--- What you need to do ---
Convert every line of the records below into a Markdown table with the columns Row and Line, numbering each row and omitting blank lines.
========
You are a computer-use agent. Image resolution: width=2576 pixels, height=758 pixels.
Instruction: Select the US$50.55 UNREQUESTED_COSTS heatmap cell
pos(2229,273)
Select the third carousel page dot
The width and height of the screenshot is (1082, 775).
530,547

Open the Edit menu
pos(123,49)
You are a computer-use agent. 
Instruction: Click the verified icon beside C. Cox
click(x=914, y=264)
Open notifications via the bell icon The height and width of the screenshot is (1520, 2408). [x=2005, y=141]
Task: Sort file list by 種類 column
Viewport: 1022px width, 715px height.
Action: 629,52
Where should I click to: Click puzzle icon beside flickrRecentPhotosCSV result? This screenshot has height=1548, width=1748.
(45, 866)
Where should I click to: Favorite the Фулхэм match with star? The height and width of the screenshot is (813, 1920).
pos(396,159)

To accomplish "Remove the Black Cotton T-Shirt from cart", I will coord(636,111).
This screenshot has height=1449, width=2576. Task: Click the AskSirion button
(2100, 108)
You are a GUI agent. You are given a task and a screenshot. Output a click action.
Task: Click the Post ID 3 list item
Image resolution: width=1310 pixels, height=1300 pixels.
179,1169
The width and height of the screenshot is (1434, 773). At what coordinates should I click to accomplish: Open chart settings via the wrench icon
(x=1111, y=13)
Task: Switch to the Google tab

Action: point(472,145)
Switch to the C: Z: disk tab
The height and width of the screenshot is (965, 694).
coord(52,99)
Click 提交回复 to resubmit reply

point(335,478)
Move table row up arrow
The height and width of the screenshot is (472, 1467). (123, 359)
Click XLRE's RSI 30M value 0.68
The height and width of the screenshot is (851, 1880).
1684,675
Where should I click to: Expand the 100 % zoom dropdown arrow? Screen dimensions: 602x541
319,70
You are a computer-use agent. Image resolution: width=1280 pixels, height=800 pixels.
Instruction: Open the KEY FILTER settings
========
--- Exercise answer ---
| Row | Line |
|---|---|
| 1 | You are a computer-use agent. Image resolution: width=2576 pixels, height=758 pixels. |
| 2 | Instruction: Select the US$50.55 UNREQUESTED_COSTS heatmap cell |
| 3 | pos(2229,273) |
| 4 | Select the third carousel page dot |
| 5 | The width and height of the screenshot is (1082, 775). |
| 6 | 530,547 |
| 7 | Open the Edit menu |
| 8 | pos(123,49) |
| 9 | You are a computer-use agent.  |
| 10 | Instruction: Click the verified icon beside C. Cox |
| 11 | click(x=914, y=264) |
| 12 | Open notifications via the bell icon The height and width of the screenshot is (1520, 2408). [x=2005, y=141] |
| 13 | Task: Sort file list by 種類 column |
| 14 | Viewport: 1022px width, 715px height. |
| 15 | Action: 629,52 |
| 16 | Where should I click to: Click puzzle icon beside flickrRecentPhotosCSV result? This screenshot has height=1548, width=1748. |
| 17 | (45, 866) |
| 18 | Where should I click to: Favorite the Фулхэм match with star? The height and width of the screenshot is (813, 1920). |
| 19 | pos(396,159) |
| 20 | To accomplish "Remove the Black Cotton T-Shirt from cart", I will coord(636,111). |
| 21 | This screenshot has height=1449, width=2576. Task: Click the AskSirion button |
| 22 | (2100, 108) |
| 23 | You are a GUI agent. You are given a task and a screenshot. Output a click action. |
| 24 | Task: Click the Post ID 3 list item |
| 25 | Image resolution: width=1310 pixels, height=1300 pixels. |
| 26 | 179,1169 |
| 27 | The width and height of the screenshot is (1434, 773). At what coordinates should I click to accomplish: Open chart settings via the wrench icon |
| 28 | (x=1111, y=13) |
| 29 | Task: Switch to the Google tab |
| 30 | Action: point(472,145) |
| 31 | Switch to the C: Z: disk tab |
| 32 | The height and width of the screenshot is (965, 694). |
| 33 | coord(52,99) |
| 34 | Click 提交回复 to resubmit reply |
| 35 | point(335,478) |
| 36 | Move table row up arrow |
| 37 | The height and width of the screenshot is (472, 1467). (123, 359) |
| 38 | Click XLRE's RSI 30M value 0.68 |
| 39 | The height and width of the screenshot is (851, 1880). |
| 40 | 1684,675 |
| 41 | Where should I click to: Expand the 100 % zoom dropdown arrow? Screen dimensions: 602x541 |
| 42 | 319,70 |
| 43 | You are a computer-use agent. Image resolution: width=1280 pixels, height=800 pixels. |
| 44 | Instruction: Open the KEY FILTER settings |